Write out the part of the records that opens with the line containing "Given: Click the JDE Password field" and closes with the line containing "Looking at the", reproducing those lines exactly.

RAW RECORDS
-----
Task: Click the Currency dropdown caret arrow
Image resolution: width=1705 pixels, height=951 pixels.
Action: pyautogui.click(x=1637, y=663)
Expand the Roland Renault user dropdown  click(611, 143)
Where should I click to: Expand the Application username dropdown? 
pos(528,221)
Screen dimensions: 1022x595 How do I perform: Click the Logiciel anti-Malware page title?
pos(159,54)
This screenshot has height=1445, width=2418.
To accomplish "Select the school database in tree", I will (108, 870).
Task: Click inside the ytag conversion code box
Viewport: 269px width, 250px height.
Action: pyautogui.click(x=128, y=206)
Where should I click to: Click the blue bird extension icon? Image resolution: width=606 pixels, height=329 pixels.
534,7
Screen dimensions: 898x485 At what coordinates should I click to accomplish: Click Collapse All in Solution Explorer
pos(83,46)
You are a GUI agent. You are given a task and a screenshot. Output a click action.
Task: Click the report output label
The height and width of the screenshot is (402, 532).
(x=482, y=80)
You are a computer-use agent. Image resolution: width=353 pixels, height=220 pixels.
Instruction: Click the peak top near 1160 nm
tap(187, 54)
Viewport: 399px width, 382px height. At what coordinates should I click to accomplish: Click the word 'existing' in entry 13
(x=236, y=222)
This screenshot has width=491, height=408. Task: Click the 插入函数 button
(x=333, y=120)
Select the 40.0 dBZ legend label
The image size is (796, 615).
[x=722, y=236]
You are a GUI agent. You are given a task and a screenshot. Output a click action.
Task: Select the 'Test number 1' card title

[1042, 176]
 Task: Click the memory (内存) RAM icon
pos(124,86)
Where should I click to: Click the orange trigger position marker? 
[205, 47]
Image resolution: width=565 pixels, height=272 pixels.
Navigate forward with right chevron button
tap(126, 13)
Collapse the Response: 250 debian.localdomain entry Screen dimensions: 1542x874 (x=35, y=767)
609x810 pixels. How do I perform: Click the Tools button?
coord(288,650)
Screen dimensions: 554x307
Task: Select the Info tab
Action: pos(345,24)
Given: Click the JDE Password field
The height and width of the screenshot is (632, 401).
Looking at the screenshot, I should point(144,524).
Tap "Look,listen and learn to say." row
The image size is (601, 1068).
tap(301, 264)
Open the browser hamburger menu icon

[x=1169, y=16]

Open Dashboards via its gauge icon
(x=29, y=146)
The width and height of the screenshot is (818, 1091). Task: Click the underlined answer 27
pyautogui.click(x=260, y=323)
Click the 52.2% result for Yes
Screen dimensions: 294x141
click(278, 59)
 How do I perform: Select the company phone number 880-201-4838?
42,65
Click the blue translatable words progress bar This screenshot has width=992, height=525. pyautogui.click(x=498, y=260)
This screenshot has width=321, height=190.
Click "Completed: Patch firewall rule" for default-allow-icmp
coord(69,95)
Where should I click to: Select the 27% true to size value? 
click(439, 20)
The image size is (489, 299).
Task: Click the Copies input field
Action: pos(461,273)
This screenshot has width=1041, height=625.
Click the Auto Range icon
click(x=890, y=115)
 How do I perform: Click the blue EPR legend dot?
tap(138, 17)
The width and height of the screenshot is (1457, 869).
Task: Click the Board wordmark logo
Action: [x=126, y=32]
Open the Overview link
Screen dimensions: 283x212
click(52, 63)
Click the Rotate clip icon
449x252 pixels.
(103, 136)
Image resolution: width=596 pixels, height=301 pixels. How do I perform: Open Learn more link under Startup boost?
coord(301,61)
-----
FULL ANSWER
Given: Click the JDE Password field
The height and width of the screenshot is (632, 401).
Looking at the screenshot, I should point(144,524).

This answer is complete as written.